There are a number of sources of information, pro and con, about polygraphy. On the pro side is the American Polygraph Association (http://www.polygraph.org/). They say that research indicates the accuracy of polygraphy, if you have “a combination of a properly trained examiner, a polygraph instrument that records as a minimum cardiovascular, respiratory, and electrodermal activity, and the proper administration of an accepted testing procedure and scoring system” to be between 80% and 98% (http://www.polygraph.org/validityresearch.htm).

On the other side is antipolygraph.org (http://antipolygraph.org/). This group has a somewhat more jaundiced view. In fact, they consider relying on polygraphs to be a potential risk, and note an article on defeating polygraphs on an al-Qaeda Web site at http://www.tawhed.ws/r?i=3165.

While we have no enthusiasm for using polygraphs (or voice stress analyzers, for that matter) to determine if someone is lying, they can be useful in investigations when you are trying to get information from someone willing to take one.

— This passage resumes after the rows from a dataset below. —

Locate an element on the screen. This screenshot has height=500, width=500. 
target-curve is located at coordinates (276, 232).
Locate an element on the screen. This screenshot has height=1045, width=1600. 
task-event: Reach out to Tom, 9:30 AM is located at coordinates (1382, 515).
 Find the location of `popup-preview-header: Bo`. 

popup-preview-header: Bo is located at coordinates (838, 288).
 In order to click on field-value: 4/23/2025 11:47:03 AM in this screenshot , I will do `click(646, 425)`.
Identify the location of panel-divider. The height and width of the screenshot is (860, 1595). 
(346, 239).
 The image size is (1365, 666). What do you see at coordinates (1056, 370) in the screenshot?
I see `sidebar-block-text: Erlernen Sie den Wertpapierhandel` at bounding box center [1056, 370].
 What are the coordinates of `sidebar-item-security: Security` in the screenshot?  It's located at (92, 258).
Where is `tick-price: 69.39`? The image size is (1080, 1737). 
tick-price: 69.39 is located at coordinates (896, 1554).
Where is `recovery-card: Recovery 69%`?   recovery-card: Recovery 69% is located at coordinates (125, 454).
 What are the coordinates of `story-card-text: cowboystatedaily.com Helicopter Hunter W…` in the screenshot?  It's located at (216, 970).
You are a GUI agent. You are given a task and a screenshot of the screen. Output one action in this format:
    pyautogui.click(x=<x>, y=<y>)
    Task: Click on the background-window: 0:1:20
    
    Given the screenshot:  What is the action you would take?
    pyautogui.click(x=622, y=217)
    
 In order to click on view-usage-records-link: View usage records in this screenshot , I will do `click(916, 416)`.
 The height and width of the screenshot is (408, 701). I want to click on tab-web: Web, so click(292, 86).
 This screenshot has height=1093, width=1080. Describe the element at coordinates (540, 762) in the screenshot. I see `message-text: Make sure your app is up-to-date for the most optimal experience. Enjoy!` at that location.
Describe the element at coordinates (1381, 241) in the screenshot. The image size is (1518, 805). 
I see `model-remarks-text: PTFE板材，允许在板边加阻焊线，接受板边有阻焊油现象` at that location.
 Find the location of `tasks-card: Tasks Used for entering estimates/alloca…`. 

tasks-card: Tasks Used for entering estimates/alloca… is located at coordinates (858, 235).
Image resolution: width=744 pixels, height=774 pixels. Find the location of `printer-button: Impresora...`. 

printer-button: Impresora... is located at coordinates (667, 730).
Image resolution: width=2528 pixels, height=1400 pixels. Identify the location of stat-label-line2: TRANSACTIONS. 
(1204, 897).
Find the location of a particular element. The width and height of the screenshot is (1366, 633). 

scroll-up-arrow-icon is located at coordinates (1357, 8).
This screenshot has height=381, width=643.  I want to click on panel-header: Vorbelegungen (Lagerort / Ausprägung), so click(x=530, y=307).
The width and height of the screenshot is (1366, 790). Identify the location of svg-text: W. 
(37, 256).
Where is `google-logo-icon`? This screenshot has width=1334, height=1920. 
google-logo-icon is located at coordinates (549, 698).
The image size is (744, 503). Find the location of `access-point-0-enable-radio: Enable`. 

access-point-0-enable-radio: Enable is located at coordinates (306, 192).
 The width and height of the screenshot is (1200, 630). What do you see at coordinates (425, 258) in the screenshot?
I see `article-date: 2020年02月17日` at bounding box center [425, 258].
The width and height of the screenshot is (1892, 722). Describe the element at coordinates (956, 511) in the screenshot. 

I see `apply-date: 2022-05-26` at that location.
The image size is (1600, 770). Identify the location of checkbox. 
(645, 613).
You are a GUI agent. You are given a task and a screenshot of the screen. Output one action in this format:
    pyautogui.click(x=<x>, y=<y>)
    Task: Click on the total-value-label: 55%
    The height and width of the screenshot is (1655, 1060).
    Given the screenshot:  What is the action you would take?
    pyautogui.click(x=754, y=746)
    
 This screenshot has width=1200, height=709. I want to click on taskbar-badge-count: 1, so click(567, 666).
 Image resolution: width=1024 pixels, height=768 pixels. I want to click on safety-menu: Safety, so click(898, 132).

In investigative use, you have three things going for you. First, because the person is willing to take a polygraph at all, you are assured of at least some level of cooperation, even if they are doing this to serve their own interests. Second, they have no idea what exactly you (and others who will look at what is said) actually know, and are likely to be a little more forthcoming in the information they provide, even if they are editing it to make themselves look better. Finally, they may well want to give the impression of not lying, and of being cooperative, and so will be more willing to supply you with information that they feel to be true, but that will not make them look bad.

This can work to the investigator’s advantage because it generally gives previously unknown details that can be used to piece together the actions of the players, and clarify things not previously understood, and help move the case in the right direction.